Join Marwin Segler, Machine Learning Researcher at BenevolentAI for a talk on Automated Synthesis Planning with Machine Learning.
Computer-aided retrosynthesis, also known as automated synthesis planning (ASP) promises to be a valuable tool to find better synthetic routes faster and to determine the synthesizability of virtually designed compounds. However, despite of decades of research [1,2], ASP was never widely accepted by chemists, because the systems were slow, and the results were considered to be of unsatisfactory quality [3,4,5].
In this talk, we present our recent work on retrosynthesis using machine learning and modern search algorithms [6,7]. First, we show that deep neural networks can be trained over night on essentially all published chemical reactions to predict and rank the most suitable transforms to make a molecule . This allows the machine to learn the tolerated and conflicting functional groups and the scope of reactions . Second, to perform search, we employ Monte Carlo Tree Search (MCTS). MCTS allows to efficiently treat problems with very large branching factors, and does not rely strongly on hand-designed search heuristics, which makes it very well suited for retrosynthesis .

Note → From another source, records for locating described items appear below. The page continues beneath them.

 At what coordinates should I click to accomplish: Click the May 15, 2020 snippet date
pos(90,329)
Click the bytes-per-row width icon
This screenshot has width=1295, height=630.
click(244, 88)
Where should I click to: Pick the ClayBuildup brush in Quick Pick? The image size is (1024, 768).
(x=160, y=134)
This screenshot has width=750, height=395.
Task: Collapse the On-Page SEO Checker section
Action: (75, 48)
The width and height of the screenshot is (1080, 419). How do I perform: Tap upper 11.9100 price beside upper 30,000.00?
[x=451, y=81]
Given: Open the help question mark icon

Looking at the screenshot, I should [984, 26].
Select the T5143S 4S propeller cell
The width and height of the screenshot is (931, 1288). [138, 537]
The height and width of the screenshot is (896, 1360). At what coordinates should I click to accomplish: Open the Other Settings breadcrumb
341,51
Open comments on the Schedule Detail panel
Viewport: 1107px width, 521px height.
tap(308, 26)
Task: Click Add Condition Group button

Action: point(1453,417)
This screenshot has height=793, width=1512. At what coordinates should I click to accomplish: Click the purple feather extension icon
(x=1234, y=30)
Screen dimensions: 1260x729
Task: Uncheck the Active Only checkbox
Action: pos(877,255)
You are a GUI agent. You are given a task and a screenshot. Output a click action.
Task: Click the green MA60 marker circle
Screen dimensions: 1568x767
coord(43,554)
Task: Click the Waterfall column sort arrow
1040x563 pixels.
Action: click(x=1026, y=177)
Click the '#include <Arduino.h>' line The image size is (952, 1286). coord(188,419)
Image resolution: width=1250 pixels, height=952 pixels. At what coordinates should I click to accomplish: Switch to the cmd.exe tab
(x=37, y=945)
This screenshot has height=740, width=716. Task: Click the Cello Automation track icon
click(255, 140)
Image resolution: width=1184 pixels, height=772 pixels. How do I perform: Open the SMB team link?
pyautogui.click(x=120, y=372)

In comparison to the stateof the art search technique, Best First Search with hand- coded heuristics , our approach solves twice as many molecules and is almost two orders of magnitudes faster . To assess the quality of the predicted routes, we conducted double blind tests. Here, we found, for the first time, that organic chemists could not distinguish between real routes taken from the literature and predicted routes . We will close the talk by discussing implications, limitations and potential futures lines of research.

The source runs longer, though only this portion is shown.